Dr. Joan Bushwell's Chimpanzee Refuge

Science: Get Jiggy Wit It!

Peter Doherty (no, not that Babyshambles creature, but the Nobel Laureate) laments the use of pop music to teach science in the Australian school system. That and other mushy encroachments in the Queensland science curriculum, as reported in Pop songs are weird science would make it appear that like the US, science education in Oz is going to hell in a relativistic handbasket. Or is it? Is the use of song in science that egregious?

According to many primary and secondary school science educators, it’s challenging to grasp the imagination of young students. If they haven’t been “grabbed” by science before high school, it’s often a lost cause. Sciencey songs in elementary school can be fun. They Might Be Giants comes to mind as a source for quirky and accessible-to-kids science-flavored ditties.

Although there are plenty of science flavored songs swimming around out there, check out Jef Poskanzer’s excellent collection of science songs from the late 1950′s/early 1060′s. Jef unearthed the 6 LP set from his parents’ basement, and has encoded them in MP3 format. Such hits as the “Ballad of Sir Isaac Newton,” “Kinetic and Potential Energy” (I really like this one), and “Eohippus” may be found on Jef’s Singing Science web page. The songs are charming, hilarious, and exude the wide-eyed wonder of Atomic Age science. They’re a darned sight better than grafting such forced lyrics as “Glucose, ah sugar sugar,” (Greg Crowther of the University of Washington) sings. “You are my favorite fuel from the bloodborne substrate pool / Glucose — monosaccharide sugar — you’re sweeter than a woman’s kiss / ’cause I need you for glycolysis.” onto the already loathsome “Sugar, Sugar” by the Archies (see Pop goes the science song).

I can understand Dr. Doherty’s consternation over the removal of math (or maths for you folks of the Empire) from the science curriculum and substitution with analysis of earnestly overwrought lyrics from Midnight Oil, but c’mon, let’s lighten up a little. Gather round, kids, and let’s sing “How Does a Cow Make Milk?”

How does a cow make milk, I wonder?

How does a cow make milk?

Every cow has a milky way,

And right now I’m prepared to say…

A cow has glands and all those glands

Are chemical factories.

Busily manufacturing lots of things she needs.

She chews the grass and chews the grass

Then swallows down her cud.

The glands make juice that help produce muscle, bone and blood.

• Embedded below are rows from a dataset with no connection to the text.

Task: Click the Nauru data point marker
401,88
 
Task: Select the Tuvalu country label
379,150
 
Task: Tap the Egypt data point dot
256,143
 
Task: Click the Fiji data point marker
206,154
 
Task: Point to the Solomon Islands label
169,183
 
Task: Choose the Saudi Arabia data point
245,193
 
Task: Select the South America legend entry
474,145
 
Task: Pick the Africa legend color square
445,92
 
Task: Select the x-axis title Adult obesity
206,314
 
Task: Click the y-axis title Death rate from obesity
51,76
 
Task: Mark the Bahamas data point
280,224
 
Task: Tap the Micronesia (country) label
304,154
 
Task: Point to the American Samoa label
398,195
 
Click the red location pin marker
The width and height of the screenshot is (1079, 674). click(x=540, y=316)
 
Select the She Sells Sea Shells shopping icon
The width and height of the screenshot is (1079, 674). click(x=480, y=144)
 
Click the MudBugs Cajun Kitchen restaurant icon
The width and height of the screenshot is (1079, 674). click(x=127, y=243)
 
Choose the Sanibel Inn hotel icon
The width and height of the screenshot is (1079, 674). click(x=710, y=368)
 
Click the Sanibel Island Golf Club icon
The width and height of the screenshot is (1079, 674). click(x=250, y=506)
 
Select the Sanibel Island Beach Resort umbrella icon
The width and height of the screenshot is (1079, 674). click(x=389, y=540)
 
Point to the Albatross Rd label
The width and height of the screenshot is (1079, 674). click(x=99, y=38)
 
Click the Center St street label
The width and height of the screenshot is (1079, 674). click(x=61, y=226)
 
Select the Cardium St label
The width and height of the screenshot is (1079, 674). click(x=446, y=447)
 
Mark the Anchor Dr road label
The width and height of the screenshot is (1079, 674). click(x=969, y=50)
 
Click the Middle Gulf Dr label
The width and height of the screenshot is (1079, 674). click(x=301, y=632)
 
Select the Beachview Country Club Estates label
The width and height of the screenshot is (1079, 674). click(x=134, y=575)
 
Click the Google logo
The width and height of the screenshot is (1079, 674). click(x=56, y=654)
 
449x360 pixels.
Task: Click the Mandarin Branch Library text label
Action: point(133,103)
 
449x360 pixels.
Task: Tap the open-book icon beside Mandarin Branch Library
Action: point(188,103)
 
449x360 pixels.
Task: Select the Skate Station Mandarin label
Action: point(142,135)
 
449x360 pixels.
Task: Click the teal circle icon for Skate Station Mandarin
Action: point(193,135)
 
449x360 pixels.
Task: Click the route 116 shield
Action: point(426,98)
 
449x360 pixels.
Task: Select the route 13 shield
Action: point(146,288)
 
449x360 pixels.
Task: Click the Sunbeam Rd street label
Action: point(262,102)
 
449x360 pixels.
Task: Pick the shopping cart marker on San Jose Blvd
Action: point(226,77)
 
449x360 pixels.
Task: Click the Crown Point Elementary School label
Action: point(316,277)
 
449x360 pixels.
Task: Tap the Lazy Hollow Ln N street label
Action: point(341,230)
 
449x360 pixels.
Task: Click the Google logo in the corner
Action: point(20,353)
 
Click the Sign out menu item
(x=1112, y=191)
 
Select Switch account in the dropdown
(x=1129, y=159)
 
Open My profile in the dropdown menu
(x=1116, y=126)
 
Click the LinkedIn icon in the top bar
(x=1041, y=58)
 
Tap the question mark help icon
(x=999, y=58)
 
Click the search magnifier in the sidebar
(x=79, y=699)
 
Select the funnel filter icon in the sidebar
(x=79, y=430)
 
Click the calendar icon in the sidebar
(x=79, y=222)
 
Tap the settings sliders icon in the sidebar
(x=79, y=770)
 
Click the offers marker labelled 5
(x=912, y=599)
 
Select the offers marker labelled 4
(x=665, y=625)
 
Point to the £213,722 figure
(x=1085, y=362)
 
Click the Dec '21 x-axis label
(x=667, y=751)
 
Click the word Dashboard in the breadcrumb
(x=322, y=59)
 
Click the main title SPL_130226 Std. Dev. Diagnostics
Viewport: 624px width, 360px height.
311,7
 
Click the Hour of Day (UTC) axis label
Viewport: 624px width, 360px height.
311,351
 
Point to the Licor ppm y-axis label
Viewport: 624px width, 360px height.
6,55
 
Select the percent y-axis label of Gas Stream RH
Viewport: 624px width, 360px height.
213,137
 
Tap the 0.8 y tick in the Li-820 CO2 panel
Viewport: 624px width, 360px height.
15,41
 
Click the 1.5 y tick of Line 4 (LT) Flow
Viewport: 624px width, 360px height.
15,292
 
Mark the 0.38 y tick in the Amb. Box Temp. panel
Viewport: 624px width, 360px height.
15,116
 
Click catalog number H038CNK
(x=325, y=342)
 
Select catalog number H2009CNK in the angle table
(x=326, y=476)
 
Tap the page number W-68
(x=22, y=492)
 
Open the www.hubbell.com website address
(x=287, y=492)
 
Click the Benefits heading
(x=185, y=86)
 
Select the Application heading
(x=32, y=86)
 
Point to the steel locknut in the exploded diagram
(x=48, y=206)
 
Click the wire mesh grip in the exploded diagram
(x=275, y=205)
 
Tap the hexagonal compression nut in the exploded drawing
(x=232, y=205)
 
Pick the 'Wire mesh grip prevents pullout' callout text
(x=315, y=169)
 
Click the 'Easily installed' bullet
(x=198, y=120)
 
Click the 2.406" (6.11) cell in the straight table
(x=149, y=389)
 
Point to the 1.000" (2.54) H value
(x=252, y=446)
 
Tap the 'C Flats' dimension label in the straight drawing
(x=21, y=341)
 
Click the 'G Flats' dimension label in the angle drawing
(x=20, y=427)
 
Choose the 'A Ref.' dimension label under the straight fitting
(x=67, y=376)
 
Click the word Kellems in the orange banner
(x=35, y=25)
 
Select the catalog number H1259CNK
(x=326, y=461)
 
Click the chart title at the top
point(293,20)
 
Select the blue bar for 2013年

And when the little calf is born to help the happy mother,

A certtain gland gets active and that gland is called the udder.

The udder manufactures milk and when the calf is born,

Squirt! Squirt!

The little squirt turns the faucets on.

And when the calf is through with his

We get all the milk there is.

Comments

  1. #1 Joshua
    December 14, 2006

    MC Hawking’s lyrics may be a little, erm, raw, but I’d love to hear them in science classes. From “Entropy” to the ever-popular “F*ck the Creationists”, he offers everything a growing mind needs! ;)

  2. #2 Doc Bushwell
    December 14, 2006

    Oh, man, yes! MC Hawking is da bomb. My son (freshman in college) turned me on to his stylin’s.

  3. #3 Southern Fried Skeptic
    December 16, 2006

    My 4 year old sings several TMBG songs including “Why does the sun shine?”. I have no problem with her learning that way. When she sings the first line (the sun is a mass of incandescent gas, a gigantic nuclear furnace, where hydrogen is built into helium at a temperature of millions of degrees) half the adults she encounters stand slack-jawed because she is spewing out facts that they don’t know. True, it may not be in depth knowledge, but it provides a framework for that depth later. If you want to turn someone off learning, just spew out a bunch of stuff they don’t have any familiarity with and watch their eyes roll back.

    After all, who didn’t like Schoolhouse Rock? Conjunction junction…

  4. #4 Doc Bushwell
    December 18, 2006

    SFS, I completely agree, re: music as a way to engage kids with science. My children, now teenagers, loved TMBG. My son (a freshman in college and a biochem major) still collects their latest works.